Take it one hour at a time
At the beginning, the treatment can seem unimaginably long. In my case, I was lucky enough to only have six months with a very high chance of a complete cure, but even so, it felt endless. So, especially at the beginning, it really helped me to focus on each day as a single unit of time that I was currently living and not think about all the ones that were still ahead of me. I remember being at my third infusion out of twelve, and it felt like so little for all the trouble I’d already endured. But my partner came up with a great thought: that I would never have to experience a third infusion again. It’s a simple thing, but sometimes it’s hard to admit it to yourself. The next one would be the fourth, then the fifth, and then I would be halfway there. It helped me a lot to focus on the relentless march of time, which this time, unusually, was bringing good things. Everything ends someday, but that also applies to the bad moments that we all go through.
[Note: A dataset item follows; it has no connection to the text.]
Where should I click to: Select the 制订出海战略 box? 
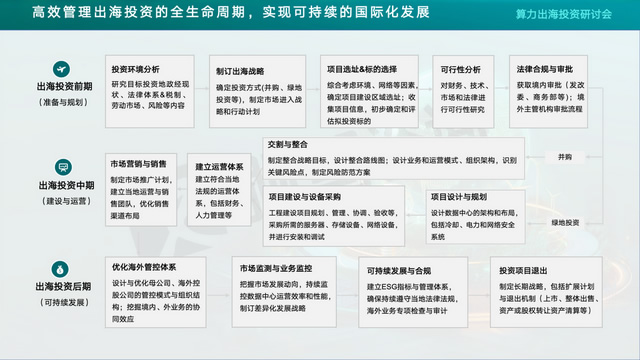(x=258, y=91)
It’s a nice way to think about it.
In conclusion
I think that’s all I could quickly remember right now. Most of it is about accepting your new, previously unknown situation, learning to navigate it, and not letting cancer control you. Even if it sometimes seems like the opposite, you still have control over how you act and how you react to things. And don’t forget to be kind to yourself. You’re amazing just for being able to fight something like this and maintain at least some of your mental health and well-being. You are strong, and I’m sure you will get through this and come out on the other side even stronger and with a different outlook on life. And that’s something great.